AB03 – Fan, W. & Bifet, A. (2012). Mining big data: Current status, and forecast to the future.

Fan and Bifet (2012) state the aim of their article, and of the particular issue of the publication it introduces, as to provide an overview of the “current status” and future course of the academic discipline and business and industrial field involved in “mining big data.” Toward that aim, the authors say they will “introduce Big Data mining and its applications,” “summarize the papers presented in this issue,” note some of the field’s controversies and challenges, discuss the “importance of open-source software tools,” and draw a few conclusions regarding the field’s overall endeavor (Fan & Bifet, 2012, p. 1).

In their bulleted list of controversies surrounding the big data phenomenon, the authors begin by noting the controversy regarding whether there is any “need to distinguish Big Data analytics from data analytics” (Fan & Bifet, 2012, p. 3). From the perspectives of people who have been involved with data management, including knowledge discovery and data mining, since before “the term ‘Big Data’ appeared for the first time in 1998” (Fan & Bifet, 2012, p. 1), it seems reasonable to consider exactly how the big data of recent years are different from the data of past years.

Although Fan and Bifet acknowledge this controversy, in much of their article they proceed to explain how the big data analytics of today is different from the data analytics of past years.
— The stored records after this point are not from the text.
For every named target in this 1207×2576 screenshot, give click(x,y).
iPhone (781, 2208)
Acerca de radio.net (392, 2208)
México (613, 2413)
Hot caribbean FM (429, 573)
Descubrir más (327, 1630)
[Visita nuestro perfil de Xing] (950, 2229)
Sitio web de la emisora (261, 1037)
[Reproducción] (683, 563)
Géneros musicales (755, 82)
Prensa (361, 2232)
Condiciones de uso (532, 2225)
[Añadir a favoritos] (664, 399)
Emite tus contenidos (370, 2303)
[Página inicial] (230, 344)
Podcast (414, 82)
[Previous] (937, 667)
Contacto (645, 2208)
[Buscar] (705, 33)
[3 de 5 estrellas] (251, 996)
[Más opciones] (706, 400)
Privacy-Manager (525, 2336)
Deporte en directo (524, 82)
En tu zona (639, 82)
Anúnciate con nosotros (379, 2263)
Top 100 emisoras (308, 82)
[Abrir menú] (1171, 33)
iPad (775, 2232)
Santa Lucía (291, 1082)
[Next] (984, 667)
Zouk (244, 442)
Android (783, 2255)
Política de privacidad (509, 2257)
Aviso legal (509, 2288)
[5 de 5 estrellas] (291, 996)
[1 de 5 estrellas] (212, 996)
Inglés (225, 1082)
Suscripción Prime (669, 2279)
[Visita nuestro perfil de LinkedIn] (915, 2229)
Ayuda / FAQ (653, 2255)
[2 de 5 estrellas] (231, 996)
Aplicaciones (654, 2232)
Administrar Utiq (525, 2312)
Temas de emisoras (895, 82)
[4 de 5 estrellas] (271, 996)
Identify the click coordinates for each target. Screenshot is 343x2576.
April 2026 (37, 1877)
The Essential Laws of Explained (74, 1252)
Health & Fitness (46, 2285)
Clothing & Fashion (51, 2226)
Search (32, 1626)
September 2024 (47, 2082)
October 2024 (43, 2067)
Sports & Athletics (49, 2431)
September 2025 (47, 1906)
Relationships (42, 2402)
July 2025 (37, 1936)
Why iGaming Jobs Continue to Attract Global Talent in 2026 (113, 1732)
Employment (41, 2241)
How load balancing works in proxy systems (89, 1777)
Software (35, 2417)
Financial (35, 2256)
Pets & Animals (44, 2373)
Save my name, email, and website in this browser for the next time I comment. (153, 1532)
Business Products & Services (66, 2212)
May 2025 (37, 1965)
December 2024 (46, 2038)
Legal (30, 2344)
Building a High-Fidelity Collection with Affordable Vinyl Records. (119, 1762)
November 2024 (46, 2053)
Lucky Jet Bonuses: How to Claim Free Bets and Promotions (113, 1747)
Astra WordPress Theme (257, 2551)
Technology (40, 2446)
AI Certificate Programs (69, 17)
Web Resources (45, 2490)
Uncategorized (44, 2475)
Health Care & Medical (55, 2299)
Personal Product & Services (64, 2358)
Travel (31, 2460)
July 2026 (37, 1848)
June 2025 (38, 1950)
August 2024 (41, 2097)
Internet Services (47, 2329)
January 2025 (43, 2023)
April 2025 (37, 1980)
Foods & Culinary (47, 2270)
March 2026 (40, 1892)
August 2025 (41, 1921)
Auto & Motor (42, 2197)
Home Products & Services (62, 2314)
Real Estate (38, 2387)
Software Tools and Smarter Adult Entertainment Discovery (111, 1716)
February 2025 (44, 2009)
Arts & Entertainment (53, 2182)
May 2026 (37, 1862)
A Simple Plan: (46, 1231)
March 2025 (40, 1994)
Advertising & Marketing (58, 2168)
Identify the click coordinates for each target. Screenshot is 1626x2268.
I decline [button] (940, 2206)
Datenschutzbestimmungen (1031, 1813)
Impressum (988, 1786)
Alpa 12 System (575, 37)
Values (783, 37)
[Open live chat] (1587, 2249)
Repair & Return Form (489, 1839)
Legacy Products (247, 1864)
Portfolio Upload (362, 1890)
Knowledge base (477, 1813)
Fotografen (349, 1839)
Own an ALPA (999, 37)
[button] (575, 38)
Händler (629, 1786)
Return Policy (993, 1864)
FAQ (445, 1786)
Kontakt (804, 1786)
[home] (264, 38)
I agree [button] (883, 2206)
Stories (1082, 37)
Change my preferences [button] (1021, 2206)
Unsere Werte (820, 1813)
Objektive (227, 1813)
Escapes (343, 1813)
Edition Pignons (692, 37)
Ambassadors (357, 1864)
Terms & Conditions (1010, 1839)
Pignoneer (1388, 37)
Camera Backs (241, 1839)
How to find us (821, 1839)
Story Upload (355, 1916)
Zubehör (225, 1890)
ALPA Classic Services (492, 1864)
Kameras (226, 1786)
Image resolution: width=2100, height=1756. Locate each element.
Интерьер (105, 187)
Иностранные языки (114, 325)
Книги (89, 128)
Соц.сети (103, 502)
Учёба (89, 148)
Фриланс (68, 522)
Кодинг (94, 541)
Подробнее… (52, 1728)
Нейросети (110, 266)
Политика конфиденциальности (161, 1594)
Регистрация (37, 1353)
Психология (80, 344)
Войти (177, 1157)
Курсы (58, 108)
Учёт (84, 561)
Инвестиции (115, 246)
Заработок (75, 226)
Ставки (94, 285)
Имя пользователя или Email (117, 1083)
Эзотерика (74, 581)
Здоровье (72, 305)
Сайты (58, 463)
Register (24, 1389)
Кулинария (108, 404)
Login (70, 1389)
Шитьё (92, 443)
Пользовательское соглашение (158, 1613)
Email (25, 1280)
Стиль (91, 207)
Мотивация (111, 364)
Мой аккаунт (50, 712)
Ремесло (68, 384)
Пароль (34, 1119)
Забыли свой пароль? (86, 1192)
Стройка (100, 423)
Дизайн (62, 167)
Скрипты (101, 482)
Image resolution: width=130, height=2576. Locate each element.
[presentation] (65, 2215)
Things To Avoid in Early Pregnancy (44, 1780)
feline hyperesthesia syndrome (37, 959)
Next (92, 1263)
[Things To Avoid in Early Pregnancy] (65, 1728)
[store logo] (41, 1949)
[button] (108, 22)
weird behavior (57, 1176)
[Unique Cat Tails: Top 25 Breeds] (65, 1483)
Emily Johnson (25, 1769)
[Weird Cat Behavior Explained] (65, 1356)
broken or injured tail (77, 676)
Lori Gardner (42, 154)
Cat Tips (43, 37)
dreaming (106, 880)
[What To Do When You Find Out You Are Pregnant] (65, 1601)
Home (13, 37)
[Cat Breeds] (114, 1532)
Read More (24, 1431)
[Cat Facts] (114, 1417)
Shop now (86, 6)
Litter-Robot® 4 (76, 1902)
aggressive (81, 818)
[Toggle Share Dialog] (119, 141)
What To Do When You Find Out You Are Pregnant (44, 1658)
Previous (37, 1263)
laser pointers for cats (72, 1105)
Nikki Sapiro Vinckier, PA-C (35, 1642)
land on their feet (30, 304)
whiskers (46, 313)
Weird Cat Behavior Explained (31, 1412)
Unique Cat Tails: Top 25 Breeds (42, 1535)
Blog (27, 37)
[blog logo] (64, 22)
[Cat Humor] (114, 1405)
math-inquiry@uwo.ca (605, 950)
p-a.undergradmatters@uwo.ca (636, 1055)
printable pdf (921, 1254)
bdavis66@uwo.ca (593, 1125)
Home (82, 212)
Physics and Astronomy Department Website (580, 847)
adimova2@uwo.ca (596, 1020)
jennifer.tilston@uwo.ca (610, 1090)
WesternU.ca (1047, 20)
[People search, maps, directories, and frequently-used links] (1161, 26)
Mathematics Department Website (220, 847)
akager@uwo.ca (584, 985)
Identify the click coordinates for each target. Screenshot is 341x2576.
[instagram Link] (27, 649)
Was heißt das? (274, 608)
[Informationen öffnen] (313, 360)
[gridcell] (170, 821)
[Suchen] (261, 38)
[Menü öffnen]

First, they say their conception of big data refers to datasets so large and complex those data sets have “outpaced our capability to process, analyze, store and understand” them with “our current methodologies or data mining software tools” (Fan & Bifet, 2013, p. 1). Next, they describe their conception of “Big Data mining” as “the capability of extracting useful information from these large datasets or streams of data that due to Laney’s “3 V’s in Big Data management” – volume, velocity, and variety – it has thus far been extremely difficult or impossible to do (Fan & Bifet, 2012, pp. 1, 2). In addition to Laney’s 3V’s the authors cite from a note Laney wrote or published in 2001, the authors cite Gartner as explaining two more V’s of big data in a definition of big data on Gartner’s website accessed in 2012 (Fan & Bifet, 2012, p. 2). While one of the Gartner V’s cited by Fan and Bifet is “variability” involving “changes in the structure of the data and how users want to interpret that data” seems to me related enough to Laney’s “variety” one could combine them for simplicity and convenience, the other of the Gartner V’s cited by the authors is “value” which Fan and Bifet interpret as meaning “business value that gives organizations a compelling advantage, due to the ability of making decisions based in answering questions that were previously considered beyond reach” seems to me unique enough from Laney’s V’s one should consider it a separate, fourth V that could be cited as a characteristic of big data (Fan & Bifet, 2012, p. 2).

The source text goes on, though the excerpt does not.